The good ol’ days are back baby and it involves needles!

April 24th, 2023

I think every generation waxes poetic about how great their youth was and that’s what I’m going to do here. However, I have to say I don’t know how “The Greatest Generation,” those born between 1920 and 1925, can get a warm fuzzy about living through the Great Depression and World War II along with rationing rubber. If you have ever seen a yearbook from those years, 18 year olds look like they’re 40. When I saw this story recently about a record store in L.A. that sells vinyl and is thriving I thought, yes I did have a great youth. When I was a teen there were a few years when the only way you could buy records was via vinyl. There were record stores aplenty and you could spend hours flicking through the bins of albums with artwork displayed on a 12 inch sleeve.

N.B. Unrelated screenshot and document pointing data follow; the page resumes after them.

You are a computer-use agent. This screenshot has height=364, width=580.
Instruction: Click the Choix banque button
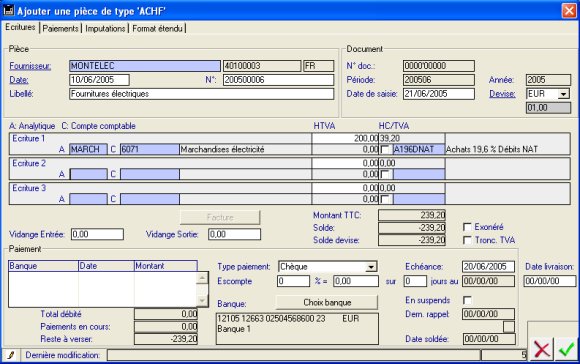327,303
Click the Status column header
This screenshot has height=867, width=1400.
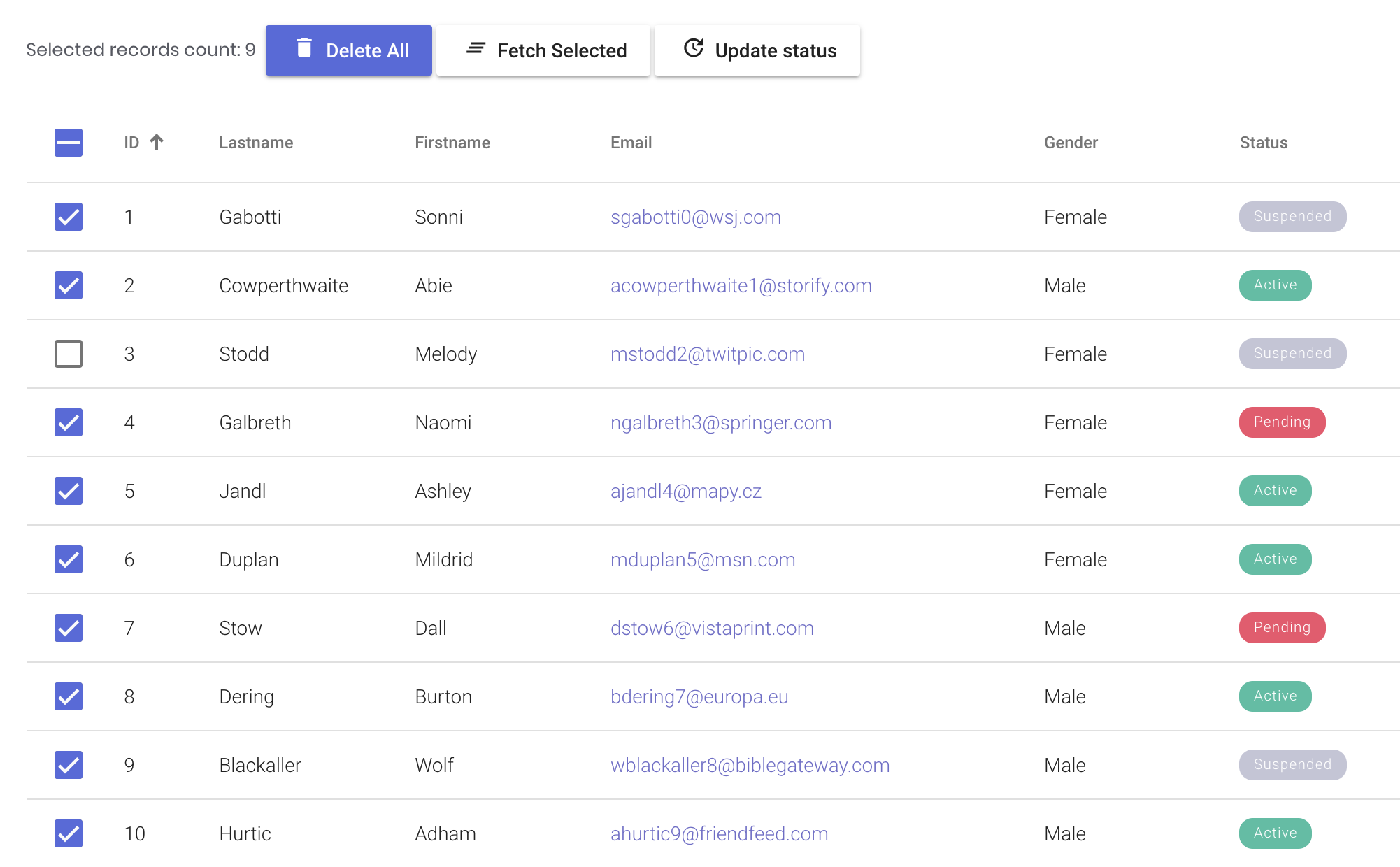(1263, 143)
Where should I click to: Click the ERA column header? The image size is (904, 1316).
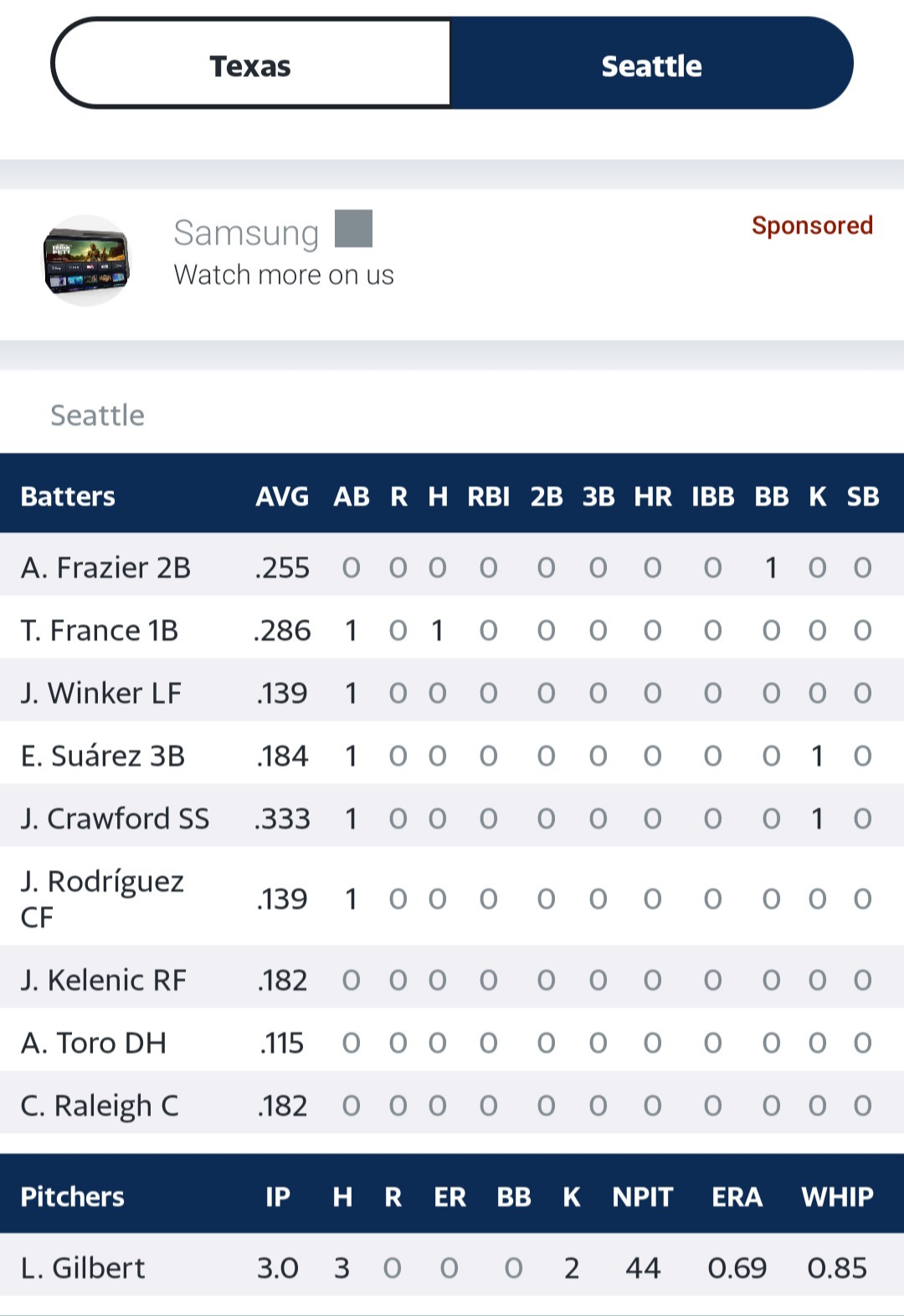click(737, 1197)
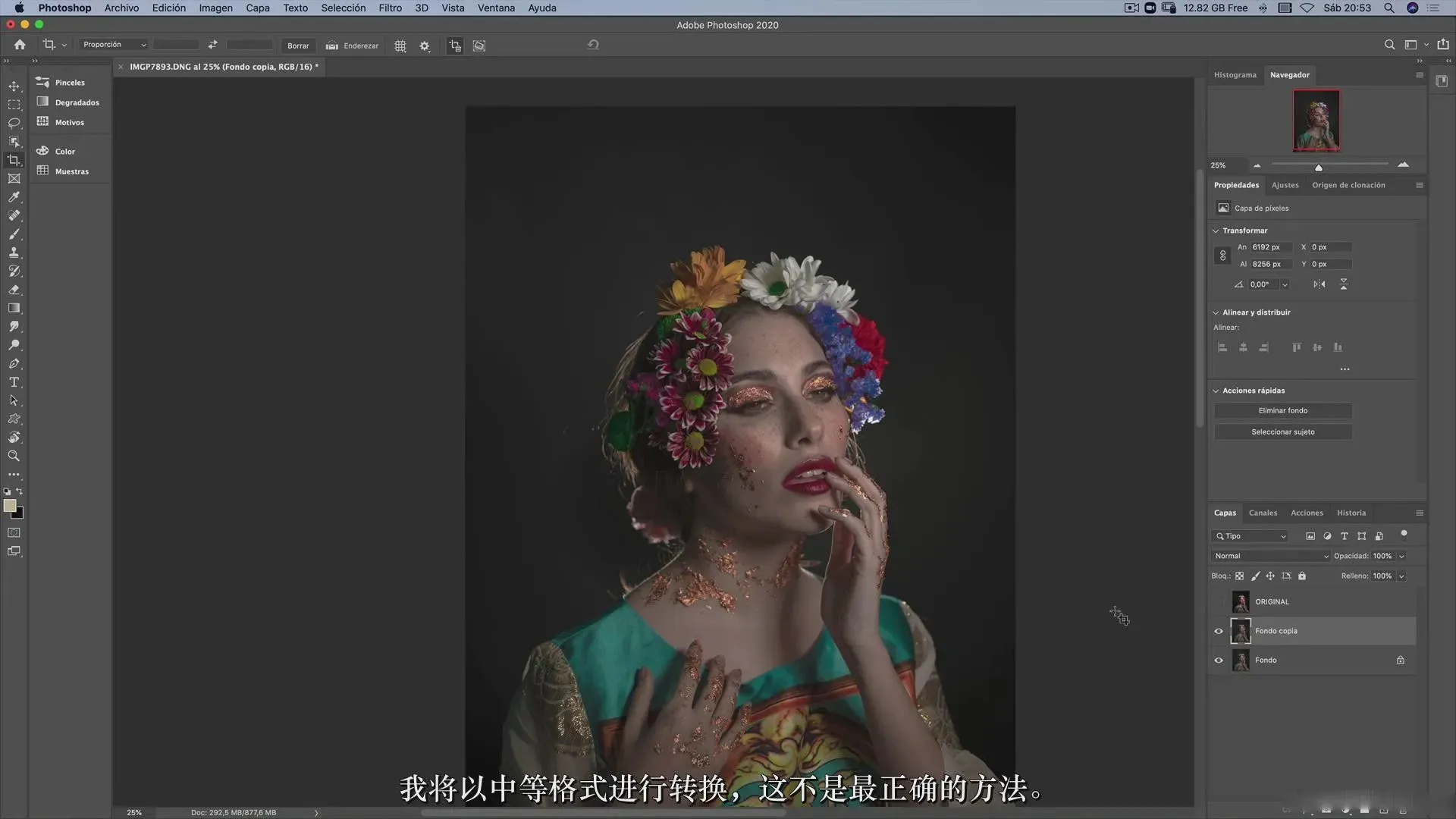Screen dimensions: 1456x819
Task: Select the Move tool
Action: coord(14,86)
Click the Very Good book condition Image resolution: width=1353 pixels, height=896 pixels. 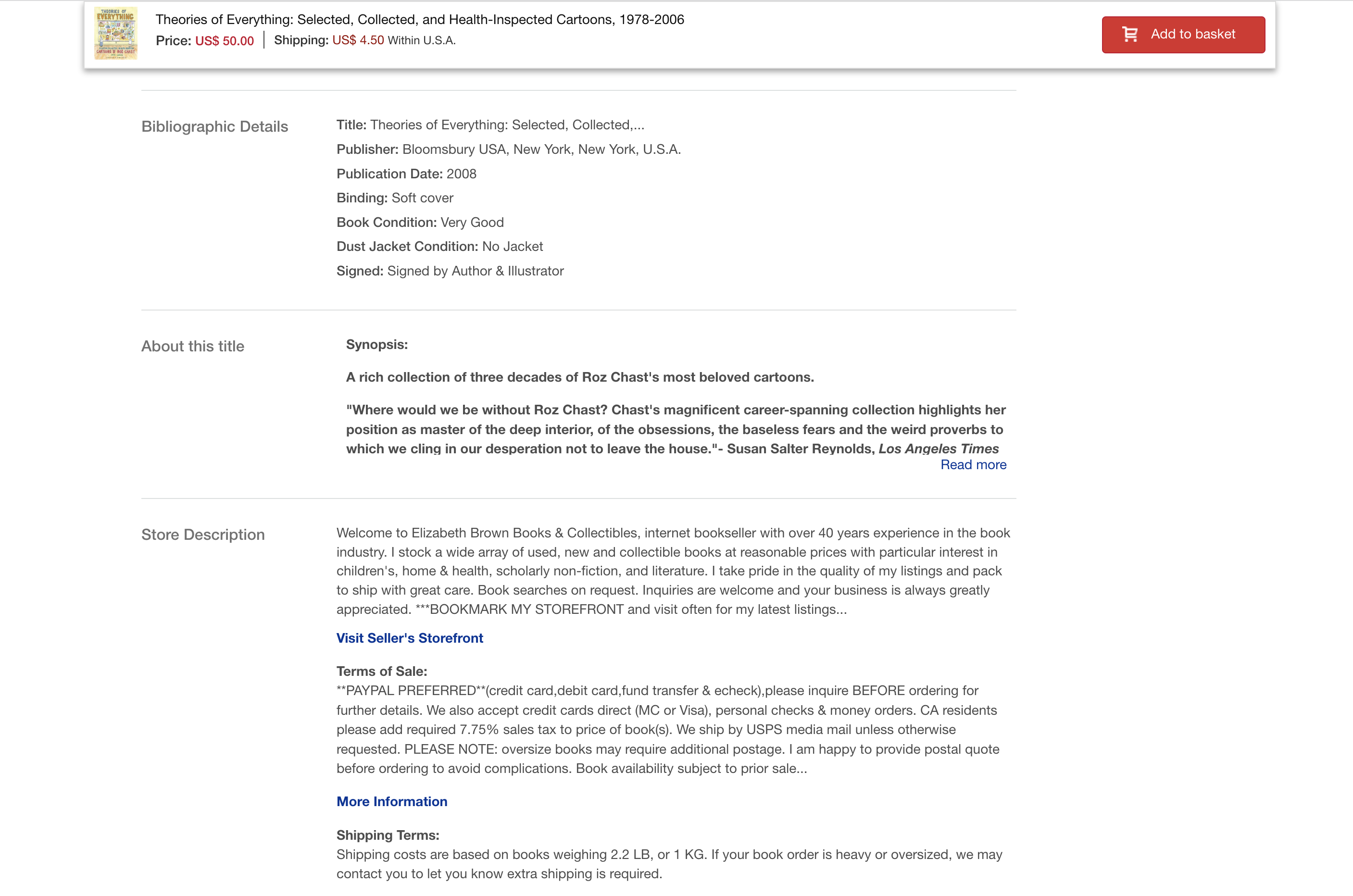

With the arrival of 8-tracks and cassettes that artwork shrunk down to around 3 inches. Let’s be honest, 12 inches is better than 3 inches. Then when CDs erupted that format pretty much cannibalized vinyl but didn’t completely kill it. And then when the internet locked in the death knell began for the CD but vinyl kept a heartbeat and during COVID surged back to life and eclipsed CD sales by a wide margin. While we’ll never see the volume of record stores anymore like the pre-internet era younger generations have thrown some retro love for the 12 inch disc. Some mint recordings are going for hundreds of thousands of dollars. So my youth was great because I could go to record stores and hang out. Going to The Dollar Store and looking at bungee cords and glow sticks doesn’t have quite the same fizz and talking to the Amazon delivery person for 10 seconds when they drop off your package isn’t really the same sense of community like it was hanging at a Tower Records. Oh and screwing up as a kid was not catalogued and preserved forever like it is today. I’m a Boomer and I approve this message.